The Outsiders: this dramatic cover disguises one of the biggest disappointments of my comic-reading adolescence. The late Joe Simon and Jerry Grandenetti serve up what might almost be a lost Golden Age story, given its quirky tone and grotesque cast of “freaks”. Imagine the Doom Patrol produced by the Kroftt Brothers. Unsurprisingly, not a hit…
Power Girl: introduced by Gerry Conway as a strident and butch Earth-2 version of Supergirl, her abrasive manner was offset by her spectacular figure, under the pencils of naughty Wally Wood. Thanks to some terrible costume designs and a temporary Atlantean origin, PG has remained something of a c-lister although she did have her own title recently. But sassy broads never truly go out of style. She provides a foil to the younger Supergirl with her aggression and retro look.
Ms.Marvel: Like Power Girl, Carol Danvers is the distaff version of a male hero; her godfather, too, was Merry Gerry Conway and she was also a militant feminist, perhaps understandably, (partly) hailing from a militaristic culture. I liked her even better than PG- was it the toned tummy? the scarf? She quickly became a Chris Claremont woman ( angsty and introspective but a lead character in her own right) but never quite escaped her borrowed Daily Bugle milieu. A Phoenix-lite makeover from Cockrum was too late to save her from limbo, figuratively and literally.
After the outrageous Marcus Immortus storyline, Carol returned as the cosmic heroine Binary. More than a decade ago, she was depowered again and Busiek turned her into an alcoholic. Despite decades of setbacks, Carol Danvers is one of Marvel’s premier heroines and yet, pretty much a C-lister, like Power Girl. Currently a mainstay of Bendis’ New Avengers, I hope she adopts the Captain Marvel title one day; she deserves it.

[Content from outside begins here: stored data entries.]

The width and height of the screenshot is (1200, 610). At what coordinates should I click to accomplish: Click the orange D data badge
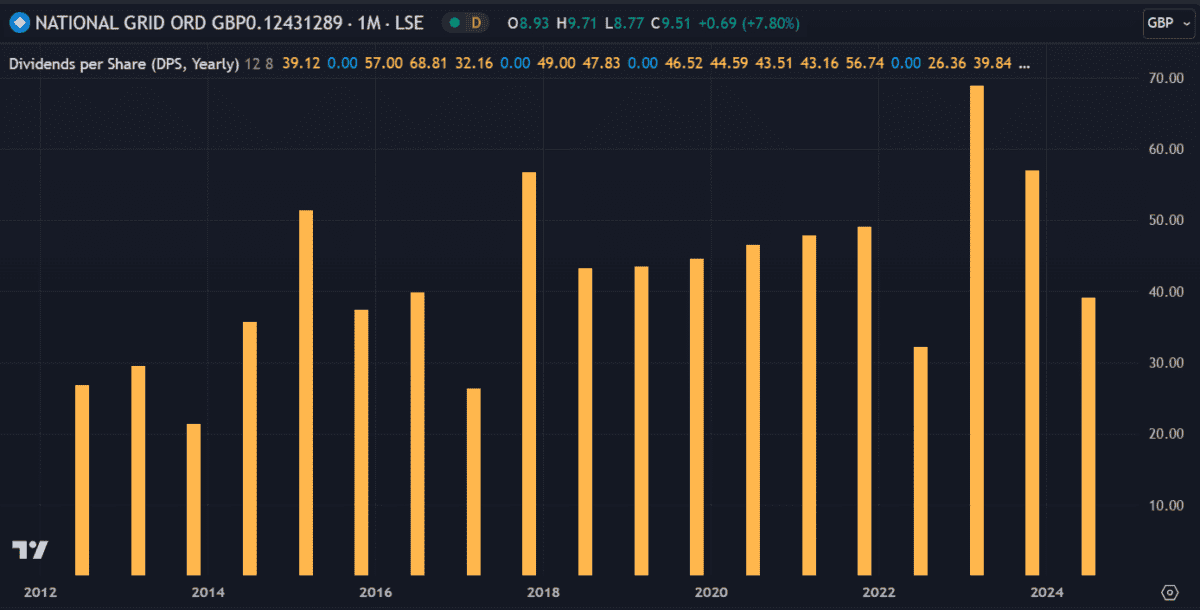(x=476, y=22)
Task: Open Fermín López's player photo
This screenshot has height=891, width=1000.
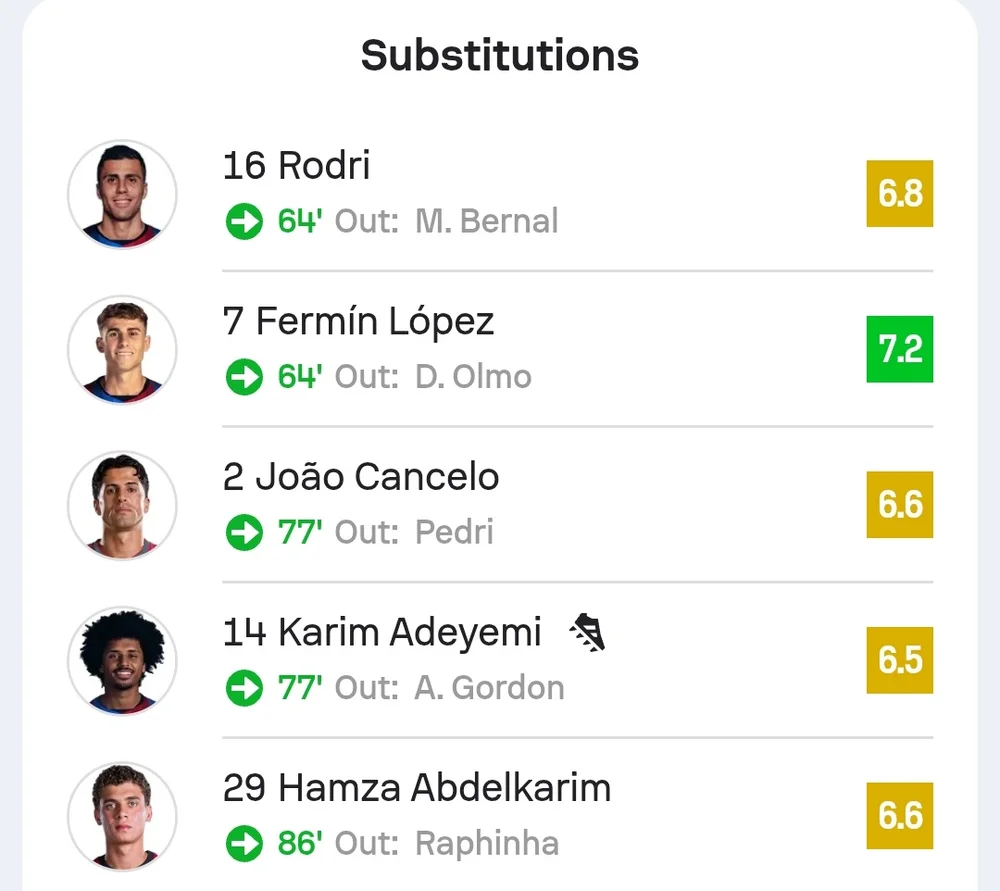Action: tap(122, 350)
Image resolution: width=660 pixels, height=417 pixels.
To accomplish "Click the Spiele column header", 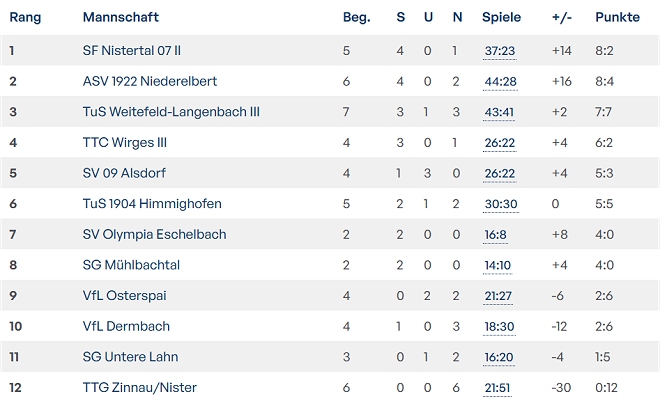I will (x=501, y=17).
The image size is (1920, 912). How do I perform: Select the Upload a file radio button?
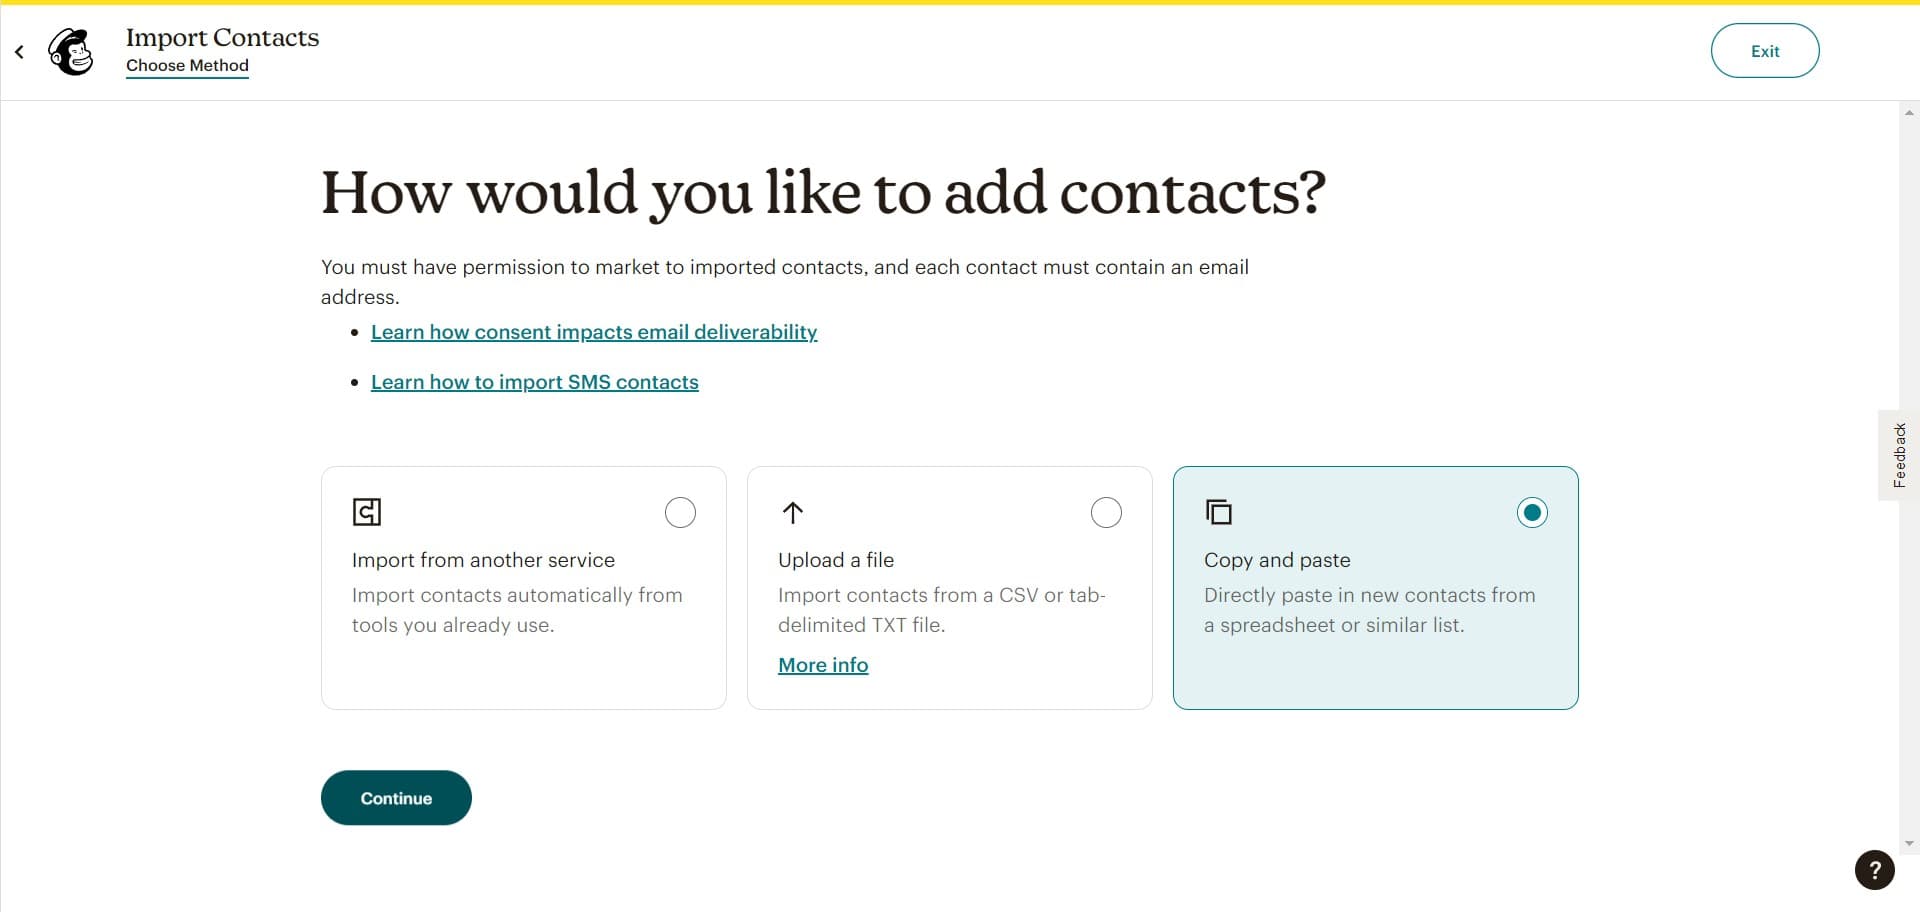click(x=1106, y=512)
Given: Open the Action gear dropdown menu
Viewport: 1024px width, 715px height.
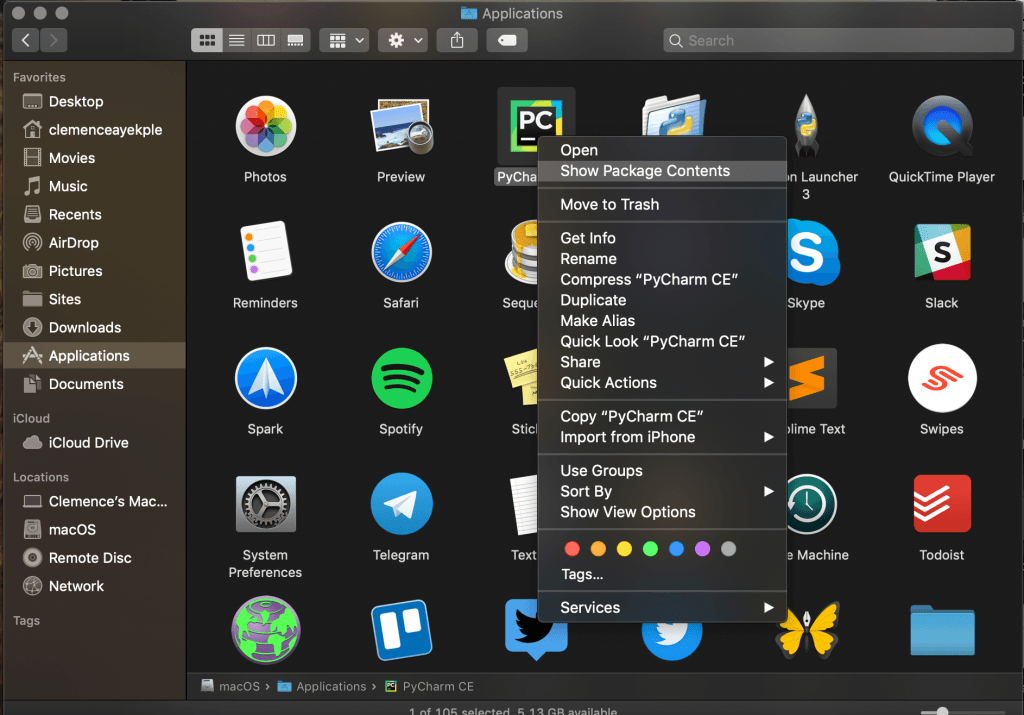Looking at the screenshot, I should (406, 40).
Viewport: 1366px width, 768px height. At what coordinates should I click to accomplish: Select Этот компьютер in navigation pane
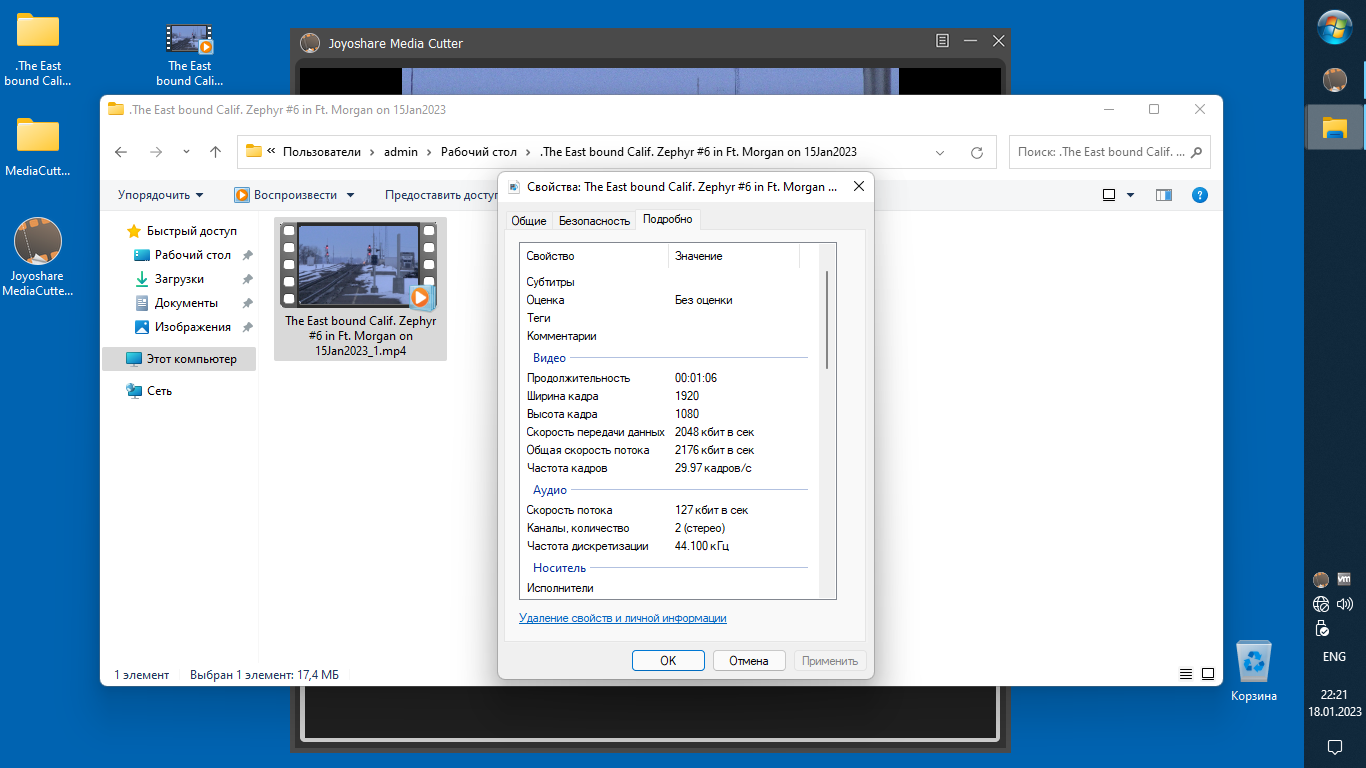point(191,359)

Kitty Pryde: Of course, another Claremont female protagonist; the template for “cute girl super-heroes” and hence, the Anti-Terra. The Pryde of the X-Men began life as an awkward little Jewish girl with a defensive power and practically overnight, became a genius world-saver. Nonetheless, over 30 years later, she remains the Everywoman access to Xavier’s School: the Sarah Jane Smith of the mutant world. Charmingly brought to life by Ellen Page in X3 and, in my book, one of the five essential X-Men.
Starman: a Ditko amd Levitz space opera hero, drawing on cult Marvel properties of the 70s, like Captain Marvel and Star-Lord. His stories of imperial intrigue were very derivative but I like his bright, shiny design. This incarnation of Adventure was a strangely charming anthology title, which I didn’t fully appreciate at the time.
Elektra: Daredevil’s doomed love is, of course, a hired killer and at best an anti-hero. Without her, we wouldn’t have had the most famous iteration of Betsy Braddock. But, although one of Marvel’s most recognisable women and one of the most famous martyred female protagonists of the 80s, she’s a damaged and dangerous character. And not very nice.
Booster Gold: Like Hawkman, another hero who made a convincing transition to tv in “Smallville”. I enjoyed his feud with another time-traveller, Fawcett’s King Kull (or Kr’ull as in “cruel”) on Batman B&B. Booster had an interesting arc as DC’s Henry Pym in the 52 weekly series but, as a largely satirical swipe at sponsorship and celebrity, this golden boy leaves me pretty cold.